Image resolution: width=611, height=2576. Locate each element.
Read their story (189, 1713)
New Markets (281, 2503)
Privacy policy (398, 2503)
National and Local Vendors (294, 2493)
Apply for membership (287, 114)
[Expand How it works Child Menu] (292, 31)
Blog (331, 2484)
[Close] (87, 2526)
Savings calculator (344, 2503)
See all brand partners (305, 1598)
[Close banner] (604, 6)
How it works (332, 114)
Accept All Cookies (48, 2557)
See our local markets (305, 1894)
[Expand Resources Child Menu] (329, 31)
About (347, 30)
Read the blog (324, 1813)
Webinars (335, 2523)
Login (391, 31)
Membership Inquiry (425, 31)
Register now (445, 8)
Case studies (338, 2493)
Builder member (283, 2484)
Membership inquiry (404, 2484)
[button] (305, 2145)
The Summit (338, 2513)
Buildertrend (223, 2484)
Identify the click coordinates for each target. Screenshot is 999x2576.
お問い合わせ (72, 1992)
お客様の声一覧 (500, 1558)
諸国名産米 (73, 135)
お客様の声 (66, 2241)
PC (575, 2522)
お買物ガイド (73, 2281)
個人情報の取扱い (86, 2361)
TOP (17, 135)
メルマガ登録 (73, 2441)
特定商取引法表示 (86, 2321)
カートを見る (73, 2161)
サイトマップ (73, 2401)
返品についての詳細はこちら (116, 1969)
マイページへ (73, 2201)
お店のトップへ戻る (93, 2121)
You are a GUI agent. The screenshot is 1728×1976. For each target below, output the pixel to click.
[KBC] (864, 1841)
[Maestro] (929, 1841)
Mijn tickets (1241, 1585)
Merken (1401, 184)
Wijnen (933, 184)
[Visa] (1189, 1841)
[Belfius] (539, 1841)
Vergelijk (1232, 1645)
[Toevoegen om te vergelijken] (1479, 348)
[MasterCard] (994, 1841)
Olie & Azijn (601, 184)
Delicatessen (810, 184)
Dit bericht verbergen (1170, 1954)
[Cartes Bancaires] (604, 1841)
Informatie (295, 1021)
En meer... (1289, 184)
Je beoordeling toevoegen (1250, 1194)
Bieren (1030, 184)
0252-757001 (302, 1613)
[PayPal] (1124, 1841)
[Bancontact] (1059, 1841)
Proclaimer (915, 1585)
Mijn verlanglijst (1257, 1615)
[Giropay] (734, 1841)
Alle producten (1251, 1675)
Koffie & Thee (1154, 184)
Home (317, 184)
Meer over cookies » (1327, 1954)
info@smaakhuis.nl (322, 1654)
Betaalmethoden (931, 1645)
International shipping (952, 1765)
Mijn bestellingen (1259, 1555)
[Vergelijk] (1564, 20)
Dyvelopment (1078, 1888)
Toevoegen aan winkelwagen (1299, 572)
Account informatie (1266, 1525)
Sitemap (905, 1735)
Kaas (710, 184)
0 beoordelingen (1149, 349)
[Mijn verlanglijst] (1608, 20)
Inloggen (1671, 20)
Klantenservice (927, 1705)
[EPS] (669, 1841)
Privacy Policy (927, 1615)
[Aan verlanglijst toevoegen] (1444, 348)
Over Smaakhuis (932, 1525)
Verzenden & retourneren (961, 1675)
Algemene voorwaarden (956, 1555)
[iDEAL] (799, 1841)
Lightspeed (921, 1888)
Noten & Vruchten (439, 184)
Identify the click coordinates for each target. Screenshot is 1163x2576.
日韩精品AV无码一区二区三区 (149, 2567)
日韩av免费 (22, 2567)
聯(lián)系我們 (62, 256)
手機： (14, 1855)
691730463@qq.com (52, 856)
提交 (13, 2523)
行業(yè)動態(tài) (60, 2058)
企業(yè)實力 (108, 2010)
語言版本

**TASK GOAL:**
Out of the entries above, write out only the lines between the line holding "[Expand Resources Child Menu] (329, 31)" and the line holding "Bieren (1030, 184)", inclusive, each exactly as given.

**SOLUTION FOR THIS TASK:**
[Expand Resources Child Menu] (329, 31)
About (347, 30)
Read the blog (324, 1813)
Webinars (335, 2523)
Login (391, 31)
Membership Inquiry (425, 31)
Register now (445, 8)
Case studies (338, 2493)
Builder member (283, 2484)
Membership inquiry (404, 2484)
[button] (305, 2145)
The Summit (338, 2513)
Buildertrend (223, 2484)
Identify the click coordinates for each target. Screenshot is 999x2576.
お問い合わせ (72, 1992)
お客様の声一覧 (500, 1558)
諸国名産米 (73, 135)
お客様の声 (66, 2241)
PC (575, 2522)
お買物ガイド (73, 2281)
個人情報の取扱い (86, 2361)
TOP (17, 135)
メルマガ登録 (73, 2441)
特定商取引法表示 (86, 2321)
カートを見る (73, 2161)
サイトマップ (73, 2401)
返品についての詳細はこちら (116, 1969)
マイページへ (73, 2201)
お店のトップへ戻る (93, 2121)
You are a GUI agent. The screenshot is 1728×1976. For each target below, output the pixel to click.
[KBC] (864, 1841)
[Maestro] (929, 1841)
Mijn tickets (1241, 1585)
Merken (1401, 184)
Wijnen (933, 184)
[Visa] (1189, 1841)
[Belfius] (539, 1841)
Vergelijk (1232, 1645)
[Toevoegen om te vergelijken] (1479, 348)
[MasterCard] (994, 1841)
Olie & Azijn (601, 184)
Delicatessen (810, 184)
Dit bericht verbergen (1170, 1954)
[Cartes Bancaires] (604, 1841)
Informatie (295, 1021)
En meer... (1289, 184)
Je beoordeling toevoegen (1250, 1194)
Bieren (1030, 184)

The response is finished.